The paper cited a source from the Ministry of Housing and Urban-Rural Development and quoted several unnamed executives from the banks. For example one anonymous credit department executive at the Industrial and Commercial Bank of China (ICBC) was quoted as saying, “It is impossible to extend fresh loans to developers,"

What is interesting is that the same newspaper printed a story 10 hours later denying the report. China Daily wrote “China's top four banks rejected reports that they would stop lending to real estate developers for the remainder of the year.” So we have a state newspaper quoting a ministry quoting an executive from a state owned bank, which was later denied by the same state newspaper quoting information from the same state owned banks. Is this sloppy journalism or an intentional ‘mistake’? My bet is the latter.

The incident tells volumes about the real estate boom in China, inflation in China, the government’s attempts to control the economy and problems associated with distortions of information.

What is clear is that the Chinese are worried about the rise of inflation. The People's Bank of China (PBoC) said that the reason it raised interest rates was to manage “inflation expectations and consolidating the results of real estate adjustment policies." And then went on to blame part of the problem on "loose monetary policies in major economies," meaning the United States.

One of the problems with the Chinese economy is that it is still very much dominated by central authorities in Beijing.
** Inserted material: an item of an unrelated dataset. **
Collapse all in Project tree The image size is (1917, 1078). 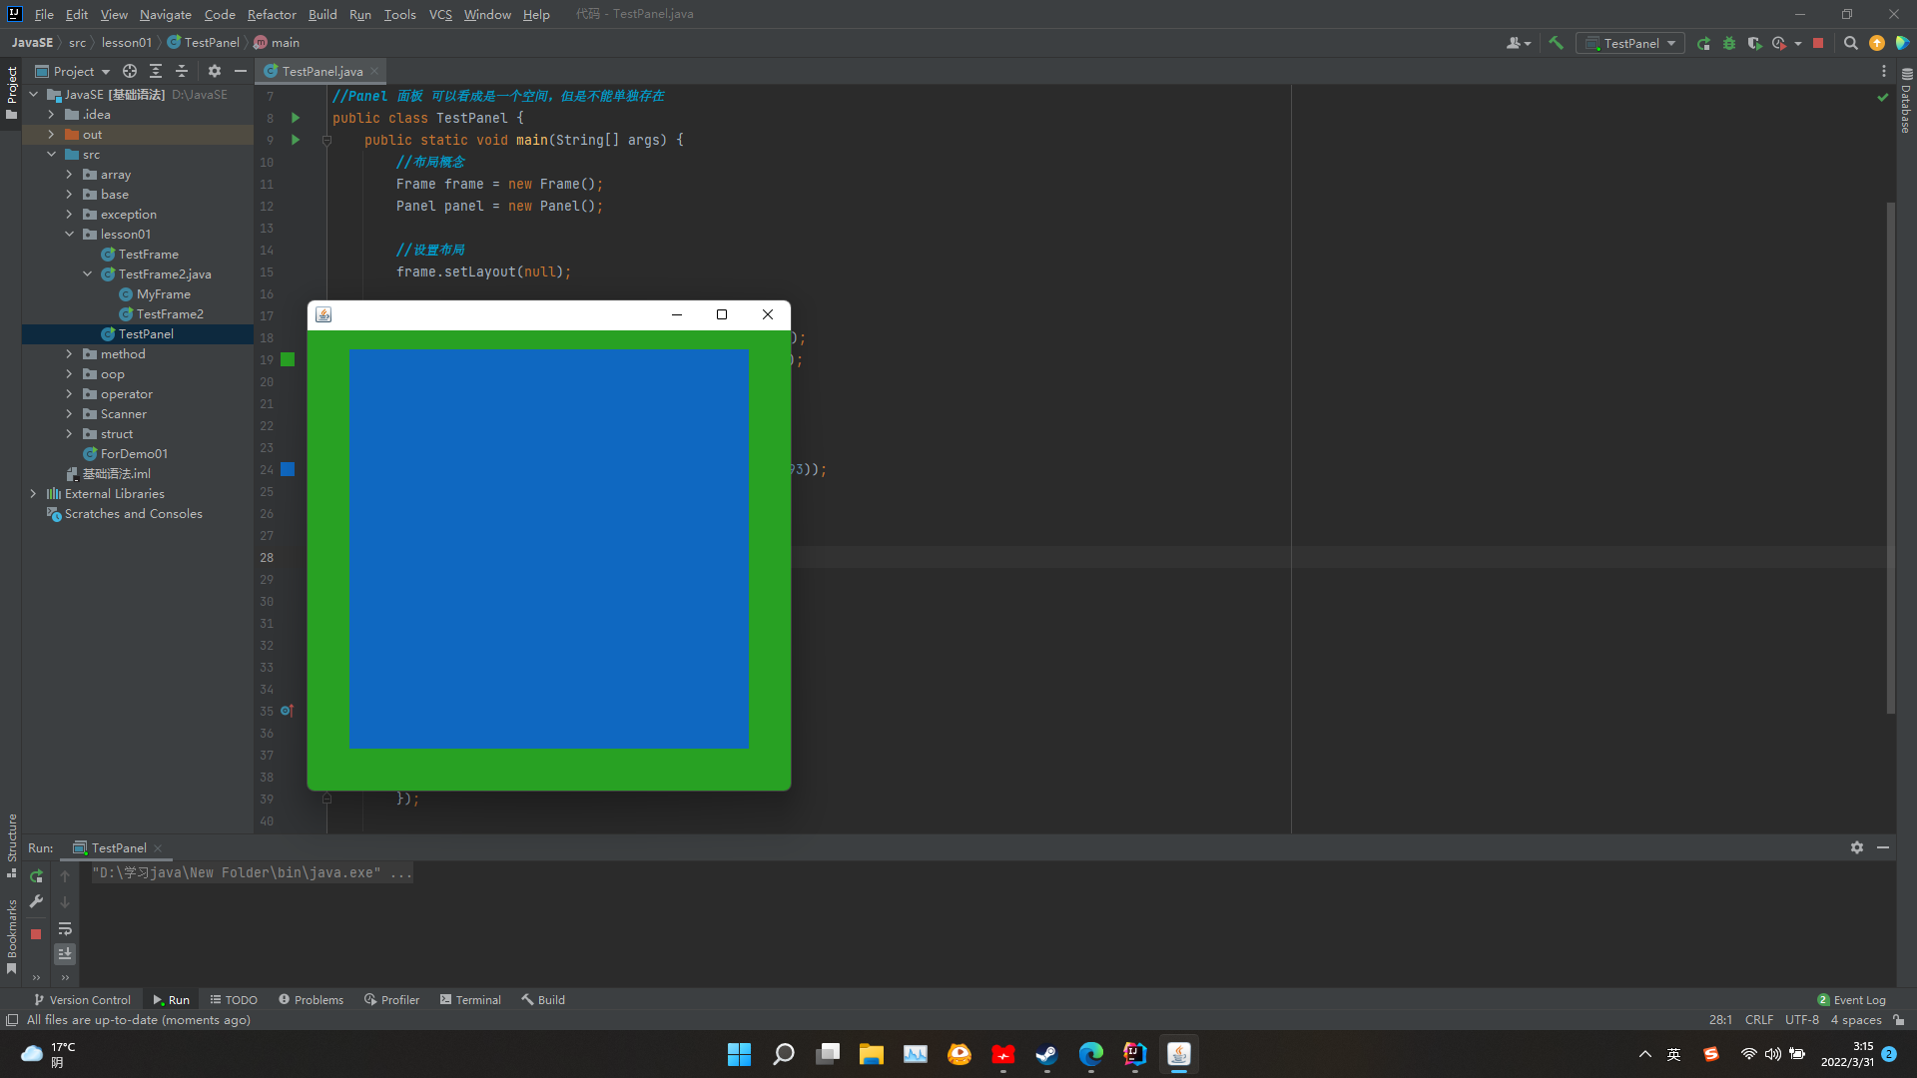click(182, 71)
These authorities have ironically put their faith in the one thing that the government often disregards: The law. The Chinese government likes to try to control its economy and specifically the real estate market with regulations. They should know better.

They have been through this before. Starting in late 2007 the Chinese started to put on the brakes for their property markets. Rather than just raise interest rates, they used regulatory methods including things like credit ceilings, higher down payments, restrictions on third homes, increasing bank’s reserve requirements, etc.

The problem with these restrictions is that they don’t really work. During the last bubble, banks were supposed to demand a 40% down payment from families seeking second mortgages, but many turned a blind eye if the loan applicant does not hold another property, even if other family members did. They were also supposed to give loans only if the borrower had a certain size apartment, but they never checked.

When the first regulations don’t work, the government pushes the brakes a little harder. They use stronger and stronger restrictions and eventually overshoot. By May 2008 prices had fallen by 30%. And sales volume in Shanghai was 50% lower than a year earlier.

The Chinese reacted to the crash like all other governments. They started stimulating their economy with a vengeance. In 2009 the government ordered the state owned banks to start lending, and lend they did. They lent a record 9.6 trillion yuan ($1.4 trillion) in 2009. If the U.S. stimulus had been on a similar size relative to GDP, it would have been $6 trillion.

This year they reined in the loans a bit but not much. Their loan target is 7.5 trillion yuan, but that has almost certainly been exceeded. In September alone China's total lending - including loans from smaller commercial banks - reached 500 billion yuan, far exceeding a previous estimate of 280 billion yuan. In contrast in 2008 only 4 trillion ($585 billion USD) in new loans were extended.

It is not surprising that this wall of money created a real estate bubble. The only real question is why it didn’t create more inflation. The answer is that it probably has. The reported inflation is 4.4%, but it could be much more. Food prices are up an annualized 10%, and 18 staple vegetables are up 62.4%, ginger is up 89.5 and Garlic is up 95.8. Price controls are being considered.

So now the cycle is repeating itself. This year the government started tightening in February. Like price controls on food, none of these regulations will work. To try to rein this deluge will no doubt take stronger and stronger measures. The Chinese government is desperately trying to avoid what occurred in 2008, which is why the disparity of information is hardly surprising. But since it is using the same tools, undoubtedly it will have the same result. Unfortunately this time, the effects will reach far beyond China.

Disclosure: I have no positions in any stocks mentioned, and no plans to initiate any positions within the next 72 hours.